Records shown

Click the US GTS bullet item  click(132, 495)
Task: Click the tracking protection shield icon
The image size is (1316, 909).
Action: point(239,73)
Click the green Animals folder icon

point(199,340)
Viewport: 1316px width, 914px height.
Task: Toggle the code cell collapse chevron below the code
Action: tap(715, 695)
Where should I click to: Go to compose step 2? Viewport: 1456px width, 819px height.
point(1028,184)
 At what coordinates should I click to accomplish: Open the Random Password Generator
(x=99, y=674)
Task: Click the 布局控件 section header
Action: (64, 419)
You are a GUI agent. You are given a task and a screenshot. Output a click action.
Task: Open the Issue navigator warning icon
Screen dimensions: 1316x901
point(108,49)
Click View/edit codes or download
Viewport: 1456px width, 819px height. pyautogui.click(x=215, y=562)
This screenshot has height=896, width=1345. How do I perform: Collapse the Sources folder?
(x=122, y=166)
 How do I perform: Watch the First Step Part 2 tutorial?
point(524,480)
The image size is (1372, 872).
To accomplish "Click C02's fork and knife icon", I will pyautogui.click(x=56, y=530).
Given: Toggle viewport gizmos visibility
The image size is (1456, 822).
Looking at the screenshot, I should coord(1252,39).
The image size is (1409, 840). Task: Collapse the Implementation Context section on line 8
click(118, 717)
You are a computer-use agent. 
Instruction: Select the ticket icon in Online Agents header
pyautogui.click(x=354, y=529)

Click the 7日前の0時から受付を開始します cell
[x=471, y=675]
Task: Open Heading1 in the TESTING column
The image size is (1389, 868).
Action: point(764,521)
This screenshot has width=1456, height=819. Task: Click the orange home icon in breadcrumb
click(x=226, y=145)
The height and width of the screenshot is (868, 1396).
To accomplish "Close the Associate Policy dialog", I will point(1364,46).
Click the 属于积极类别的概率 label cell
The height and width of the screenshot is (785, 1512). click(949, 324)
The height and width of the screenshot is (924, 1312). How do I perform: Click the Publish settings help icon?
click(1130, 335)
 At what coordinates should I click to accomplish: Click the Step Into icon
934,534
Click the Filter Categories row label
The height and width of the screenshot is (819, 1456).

Your task
State how many lines of the entries above include the word "will", offering no text other than the number.

Response
2